#### TASK TO CARRY OUT
Write out exactly the lines that run from the one containing "You are a computer-use agent. Viewport: 1024px" to the end of the entries below, with both end lines included.

[Saved entries]
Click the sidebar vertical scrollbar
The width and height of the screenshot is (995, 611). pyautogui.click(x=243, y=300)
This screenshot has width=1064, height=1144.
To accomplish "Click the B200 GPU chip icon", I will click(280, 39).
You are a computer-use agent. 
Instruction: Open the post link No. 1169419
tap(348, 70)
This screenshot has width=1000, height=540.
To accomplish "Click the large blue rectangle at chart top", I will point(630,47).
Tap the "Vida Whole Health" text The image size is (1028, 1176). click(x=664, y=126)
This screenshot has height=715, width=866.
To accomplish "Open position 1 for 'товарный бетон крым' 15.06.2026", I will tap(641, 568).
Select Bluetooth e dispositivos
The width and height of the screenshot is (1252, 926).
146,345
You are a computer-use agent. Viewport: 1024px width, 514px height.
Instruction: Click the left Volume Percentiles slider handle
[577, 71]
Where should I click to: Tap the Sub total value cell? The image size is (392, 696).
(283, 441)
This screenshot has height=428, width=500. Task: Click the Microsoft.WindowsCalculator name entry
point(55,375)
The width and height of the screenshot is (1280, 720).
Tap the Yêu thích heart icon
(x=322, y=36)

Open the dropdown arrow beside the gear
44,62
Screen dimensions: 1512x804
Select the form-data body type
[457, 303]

#### SOLUTION TO THIS EXERCISE
You are a computer-use agent. Viewport: 1024px width, 514px height.
Instruction: Click the left Volume Percentiles slider handle
[577, 71]
Where should I click to: Tap the Sub total value cell? The image size is (392, 696).
(283, 441)
This screenshot has height=428, width=500. Task: Click the Microsoft.WindowsCalculator name entry
point(55,375)
The width and height of the screenshot is (1280, 720).
Tap the Yêu thích heart icon
(x=322, y=36)

Open the dropdown arrow beside the gear
44,62
Screen dimensions: 1512x804
Select the form-data body type
[457, 303]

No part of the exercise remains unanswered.